_AIM OF THE EXERCISE_: State how many lines in the records below contain the word "computer". Nothing else is needed.

_RECORDS_:
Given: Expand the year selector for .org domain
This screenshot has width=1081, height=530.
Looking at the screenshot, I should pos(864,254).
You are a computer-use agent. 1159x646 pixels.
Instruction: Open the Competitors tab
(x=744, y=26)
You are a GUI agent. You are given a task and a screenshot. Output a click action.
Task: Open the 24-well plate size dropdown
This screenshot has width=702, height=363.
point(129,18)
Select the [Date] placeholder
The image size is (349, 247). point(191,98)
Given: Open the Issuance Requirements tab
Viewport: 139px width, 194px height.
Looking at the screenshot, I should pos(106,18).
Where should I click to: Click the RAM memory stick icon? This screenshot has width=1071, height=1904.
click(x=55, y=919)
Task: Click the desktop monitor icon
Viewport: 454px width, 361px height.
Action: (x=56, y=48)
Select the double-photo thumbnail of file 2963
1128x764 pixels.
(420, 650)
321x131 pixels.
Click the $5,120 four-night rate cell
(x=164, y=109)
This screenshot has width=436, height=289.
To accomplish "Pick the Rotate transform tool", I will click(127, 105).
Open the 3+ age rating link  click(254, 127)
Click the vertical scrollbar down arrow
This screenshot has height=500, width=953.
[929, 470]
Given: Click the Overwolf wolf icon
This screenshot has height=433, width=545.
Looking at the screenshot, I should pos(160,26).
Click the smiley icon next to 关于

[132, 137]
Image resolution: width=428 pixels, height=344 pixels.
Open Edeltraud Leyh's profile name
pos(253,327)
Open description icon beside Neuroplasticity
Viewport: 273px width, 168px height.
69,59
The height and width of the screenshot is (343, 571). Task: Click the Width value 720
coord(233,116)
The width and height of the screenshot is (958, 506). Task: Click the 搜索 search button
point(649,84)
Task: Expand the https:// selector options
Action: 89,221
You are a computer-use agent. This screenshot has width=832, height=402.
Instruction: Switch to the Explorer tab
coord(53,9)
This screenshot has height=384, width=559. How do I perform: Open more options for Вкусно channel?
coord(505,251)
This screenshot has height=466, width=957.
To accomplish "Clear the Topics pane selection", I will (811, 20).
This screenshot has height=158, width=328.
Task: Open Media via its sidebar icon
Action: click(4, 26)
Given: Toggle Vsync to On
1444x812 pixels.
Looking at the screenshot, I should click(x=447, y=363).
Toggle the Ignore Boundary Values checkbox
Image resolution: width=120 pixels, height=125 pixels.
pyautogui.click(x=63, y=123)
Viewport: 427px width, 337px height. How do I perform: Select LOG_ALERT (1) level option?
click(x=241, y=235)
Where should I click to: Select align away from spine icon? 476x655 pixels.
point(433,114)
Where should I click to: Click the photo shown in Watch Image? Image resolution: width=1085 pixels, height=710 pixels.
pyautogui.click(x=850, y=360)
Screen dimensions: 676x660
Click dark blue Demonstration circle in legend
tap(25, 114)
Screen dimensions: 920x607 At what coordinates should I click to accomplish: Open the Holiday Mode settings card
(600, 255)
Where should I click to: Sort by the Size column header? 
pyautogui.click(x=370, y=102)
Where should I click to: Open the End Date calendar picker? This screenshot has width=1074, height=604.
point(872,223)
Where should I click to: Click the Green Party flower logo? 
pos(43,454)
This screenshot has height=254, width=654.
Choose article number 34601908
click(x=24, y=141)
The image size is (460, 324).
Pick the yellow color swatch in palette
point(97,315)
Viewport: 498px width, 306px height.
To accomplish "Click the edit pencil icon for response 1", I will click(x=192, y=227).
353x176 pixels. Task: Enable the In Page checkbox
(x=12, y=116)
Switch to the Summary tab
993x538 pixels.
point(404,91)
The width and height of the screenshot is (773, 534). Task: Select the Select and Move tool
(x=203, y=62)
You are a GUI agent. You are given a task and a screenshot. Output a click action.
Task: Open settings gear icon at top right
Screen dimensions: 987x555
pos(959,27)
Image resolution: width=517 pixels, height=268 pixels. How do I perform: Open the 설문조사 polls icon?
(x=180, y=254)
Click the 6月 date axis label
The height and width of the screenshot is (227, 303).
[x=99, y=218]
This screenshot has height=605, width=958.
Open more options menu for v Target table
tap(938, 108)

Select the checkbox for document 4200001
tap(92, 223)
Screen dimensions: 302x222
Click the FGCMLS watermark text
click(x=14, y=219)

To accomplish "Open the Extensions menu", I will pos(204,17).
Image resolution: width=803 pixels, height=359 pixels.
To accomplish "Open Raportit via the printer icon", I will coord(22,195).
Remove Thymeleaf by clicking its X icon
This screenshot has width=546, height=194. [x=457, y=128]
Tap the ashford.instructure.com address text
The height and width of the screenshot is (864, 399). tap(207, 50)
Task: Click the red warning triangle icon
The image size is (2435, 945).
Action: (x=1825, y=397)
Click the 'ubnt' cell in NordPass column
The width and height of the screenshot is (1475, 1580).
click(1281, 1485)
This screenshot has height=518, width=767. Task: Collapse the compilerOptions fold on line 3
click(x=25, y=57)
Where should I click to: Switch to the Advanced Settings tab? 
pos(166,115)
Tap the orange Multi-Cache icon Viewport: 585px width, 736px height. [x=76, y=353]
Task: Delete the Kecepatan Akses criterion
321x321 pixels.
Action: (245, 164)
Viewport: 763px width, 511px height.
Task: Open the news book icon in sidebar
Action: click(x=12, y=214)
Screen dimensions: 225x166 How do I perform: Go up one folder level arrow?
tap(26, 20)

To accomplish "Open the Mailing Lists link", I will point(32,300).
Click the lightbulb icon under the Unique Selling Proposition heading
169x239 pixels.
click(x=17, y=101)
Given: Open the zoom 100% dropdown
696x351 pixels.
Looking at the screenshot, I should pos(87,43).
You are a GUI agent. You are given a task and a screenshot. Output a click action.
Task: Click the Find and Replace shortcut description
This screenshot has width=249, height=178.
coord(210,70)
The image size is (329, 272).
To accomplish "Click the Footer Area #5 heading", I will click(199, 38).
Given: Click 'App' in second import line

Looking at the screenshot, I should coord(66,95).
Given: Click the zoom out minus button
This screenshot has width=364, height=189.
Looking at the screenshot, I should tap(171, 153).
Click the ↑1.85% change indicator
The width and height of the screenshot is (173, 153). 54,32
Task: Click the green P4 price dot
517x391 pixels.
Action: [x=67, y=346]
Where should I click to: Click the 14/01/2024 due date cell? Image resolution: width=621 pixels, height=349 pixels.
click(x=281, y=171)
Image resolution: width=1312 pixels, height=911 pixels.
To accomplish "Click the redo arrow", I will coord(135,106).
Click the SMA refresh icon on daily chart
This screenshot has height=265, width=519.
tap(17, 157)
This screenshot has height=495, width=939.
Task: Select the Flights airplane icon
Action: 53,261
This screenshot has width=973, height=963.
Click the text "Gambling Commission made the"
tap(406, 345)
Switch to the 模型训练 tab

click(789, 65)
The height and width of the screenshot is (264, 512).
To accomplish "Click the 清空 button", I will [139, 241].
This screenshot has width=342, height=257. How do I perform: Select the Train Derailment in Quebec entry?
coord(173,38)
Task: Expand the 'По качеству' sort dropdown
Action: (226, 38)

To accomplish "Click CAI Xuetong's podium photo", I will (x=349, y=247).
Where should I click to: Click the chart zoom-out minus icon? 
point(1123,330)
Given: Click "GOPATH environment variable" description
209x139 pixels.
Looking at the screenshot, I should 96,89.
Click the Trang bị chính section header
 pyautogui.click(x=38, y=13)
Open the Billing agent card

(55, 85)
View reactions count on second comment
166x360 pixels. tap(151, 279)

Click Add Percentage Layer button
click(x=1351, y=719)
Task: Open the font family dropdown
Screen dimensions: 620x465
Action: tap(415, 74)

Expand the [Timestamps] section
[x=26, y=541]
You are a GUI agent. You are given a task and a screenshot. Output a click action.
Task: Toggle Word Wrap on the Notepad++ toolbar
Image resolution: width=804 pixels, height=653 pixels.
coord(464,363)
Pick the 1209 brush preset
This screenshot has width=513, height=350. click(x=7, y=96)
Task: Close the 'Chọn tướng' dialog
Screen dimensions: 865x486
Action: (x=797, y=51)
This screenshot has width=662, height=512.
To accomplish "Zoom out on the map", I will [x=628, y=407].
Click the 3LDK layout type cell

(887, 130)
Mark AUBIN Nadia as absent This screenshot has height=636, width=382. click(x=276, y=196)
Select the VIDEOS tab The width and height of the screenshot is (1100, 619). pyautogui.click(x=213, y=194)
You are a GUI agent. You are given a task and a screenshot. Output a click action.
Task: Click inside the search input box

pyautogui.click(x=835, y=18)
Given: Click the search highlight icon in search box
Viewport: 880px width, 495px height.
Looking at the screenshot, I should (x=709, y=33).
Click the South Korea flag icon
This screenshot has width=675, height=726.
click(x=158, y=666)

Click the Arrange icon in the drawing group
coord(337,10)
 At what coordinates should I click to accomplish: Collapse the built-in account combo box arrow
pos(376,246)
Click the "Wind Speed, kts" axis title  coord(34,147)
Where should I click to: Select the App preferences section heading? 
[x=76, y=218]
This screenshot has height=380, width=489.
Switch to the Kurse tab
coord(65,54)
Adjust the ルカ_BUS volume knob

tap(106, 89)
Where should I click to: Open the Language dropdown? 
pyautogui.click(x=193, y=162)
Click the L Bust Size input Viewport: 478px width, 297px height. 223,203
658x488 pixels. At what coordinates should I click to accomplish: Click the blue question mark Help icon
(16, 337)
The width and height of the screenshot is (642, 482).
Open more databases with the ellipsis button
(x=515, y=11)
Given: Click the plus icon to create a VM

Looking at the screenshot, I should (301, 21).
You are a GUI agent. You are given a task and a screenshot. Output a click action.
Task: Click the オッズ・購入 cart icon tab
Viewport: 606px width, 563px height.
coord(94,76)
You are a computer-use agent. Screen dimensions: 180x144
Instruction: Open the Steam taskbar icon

_RESPONSE BELOW_: 3